Data provided section start

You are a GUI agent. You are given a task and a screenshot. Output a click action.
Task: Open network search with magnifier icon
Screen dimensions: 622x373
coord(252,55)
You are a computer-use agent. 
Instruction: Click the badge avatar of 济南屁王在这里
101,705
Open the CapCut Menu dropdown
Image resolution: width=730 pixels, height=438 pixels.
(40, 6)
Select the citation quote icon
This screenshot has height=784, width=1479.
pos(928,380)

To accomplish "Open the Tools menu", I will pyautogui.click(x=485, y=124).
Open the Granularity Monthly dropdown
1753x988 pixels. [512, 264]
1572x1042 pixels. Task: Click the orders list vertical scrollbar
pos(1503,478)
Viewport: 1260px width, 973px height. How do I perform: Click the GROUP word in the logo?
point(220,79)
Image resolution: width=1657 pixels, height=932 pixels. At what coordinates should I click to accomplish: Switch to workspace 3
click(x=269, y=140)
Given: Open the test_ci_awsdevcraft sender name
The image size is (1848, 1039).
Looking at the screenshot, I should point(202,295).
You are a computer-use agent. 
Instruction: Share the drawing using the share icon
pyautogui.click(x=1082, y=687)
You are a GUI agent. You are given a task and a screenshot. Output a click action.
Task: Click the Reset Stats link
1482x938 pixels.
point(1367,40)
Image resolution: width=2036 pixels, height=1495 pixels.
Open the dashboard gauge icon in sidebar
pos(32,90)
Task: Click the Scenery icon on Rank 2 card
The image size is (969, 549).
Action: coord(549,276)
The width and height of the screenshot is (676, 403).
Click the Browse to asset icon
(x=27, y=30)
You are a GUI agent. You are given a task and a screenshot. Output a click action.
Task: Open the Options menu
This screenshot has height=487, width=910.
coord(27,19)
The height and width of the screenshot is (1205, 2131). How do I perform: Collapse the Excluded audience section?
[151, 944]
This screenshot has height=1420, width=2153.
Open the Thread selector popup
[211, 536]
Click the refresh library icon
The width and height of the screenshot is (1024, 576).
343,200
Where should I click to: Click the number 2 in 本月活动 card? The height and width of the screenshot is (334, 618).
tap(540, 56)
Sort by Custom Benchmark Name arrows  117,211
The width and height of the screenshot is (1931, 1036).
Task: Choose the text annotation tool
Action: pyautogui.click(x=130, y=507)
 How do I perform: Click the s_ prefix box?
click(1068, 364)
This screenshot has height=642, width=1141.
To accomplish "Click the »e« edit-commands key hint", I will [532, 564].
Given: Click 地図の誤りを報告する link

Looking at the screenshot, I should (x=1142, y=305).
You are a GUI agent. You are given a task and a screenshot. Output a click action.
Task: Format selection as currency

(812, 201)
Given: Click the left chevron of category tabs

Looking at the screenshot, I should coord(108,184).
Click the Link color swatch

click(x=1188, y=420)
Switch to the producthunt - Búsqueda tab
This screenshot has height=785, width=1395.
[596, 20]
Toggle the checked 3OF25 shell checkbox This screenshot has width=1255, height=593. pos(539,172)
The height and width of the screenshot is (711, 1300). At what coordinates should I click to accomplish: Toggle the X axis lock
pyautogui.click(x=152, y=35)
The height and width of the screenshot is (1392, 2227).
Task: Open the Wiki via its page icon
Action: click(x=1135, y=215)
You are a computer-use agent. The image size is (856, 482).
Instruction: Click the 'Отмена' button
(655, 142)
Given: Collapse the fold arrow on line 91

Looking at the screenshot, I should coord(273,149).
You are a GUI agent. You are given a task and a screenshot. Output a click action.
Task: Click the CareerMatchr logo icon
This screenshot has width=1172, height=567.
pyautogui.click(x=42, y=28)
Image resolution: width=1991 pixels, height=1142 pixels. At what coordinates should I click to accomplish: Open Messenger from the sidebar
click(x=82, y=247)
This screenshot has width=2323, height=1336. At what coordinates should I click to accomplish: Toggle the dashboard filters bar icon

Data provided section end

— What this task involves —
Above are the entries; repeat their lines exactly, from the first through the one that contains "This screenshot has height=1420, width=2153.".

— Response for this exercise —
You are a GUI agent. You are given a task and a screenshot. Output a click action.
Task: Open network search with magnifier icon
Screen dimensions: 622x373
coord(252,55)
You are a computer-use agent. 
Instruction: Click the badge avatar of 济南屁王在这里
101,705
Open the CapCut Menu dropdown
Image resolution: width=730 pixels, height=438 pixels.
(40, 6)
Select the citation quote icon
This screenshot has height=784, width=1479.
pos(928,380)

To accomplish "Open the Tools menu", I will pyautogui.click(x=485, y=124).
Open the Granularity Monthly dropdown
1753x988 pixels. [512, 264]
1572x1042 pixels. Task: Click the orders list vertical scrollbar
pos(1503,478)
Viewport: 1260px width, 973px height. How do I perform: Click the GROUP word in the logo?
point(220,79)
Image resolution: width=1657 pixels, height=932 pixels. At what coordinates should I click to accomplish: Switch to workspace 3
click(x=269, y=140)
Given: Open the test_ci_awsdevcraft sender name
The image size is (1848, 1039).
Looking at the screenshot, I should point(202,295).
You are a computer-use agent. 
Instruction: Share the drawing using the share icon
pyautogui.click(x=1082, y=687)
You are a GUI agent. You are given a task and a screenshot. Output a click action.
Task: Click the Reset Stats link
1482x938 pixels.
point(1367,40)
Image resolution: width=2036 pixels, height=1495 pixels.
Open the dashboard gauge icon in sidebar
pos(32,90)
Task: Click the Scenery icon on Rank 2 card
The image size is (969, 549).
Action: coord(549,276)
The width and height of the screenshot is (676, 403).
Click the Browse to asset icon
(x=27, y=30)
You are a GUI agent. You are given a task and a screenshot. Output a click action.
Task: Open the Options menu
This screenshot has height=487, width=910.
coord(27,19)
The height and width of the screenshot is (1205, 2131). How do I perform: Collapse the Excluded audience section?
[151, 944]
This screenshot has height=1420, width=2153.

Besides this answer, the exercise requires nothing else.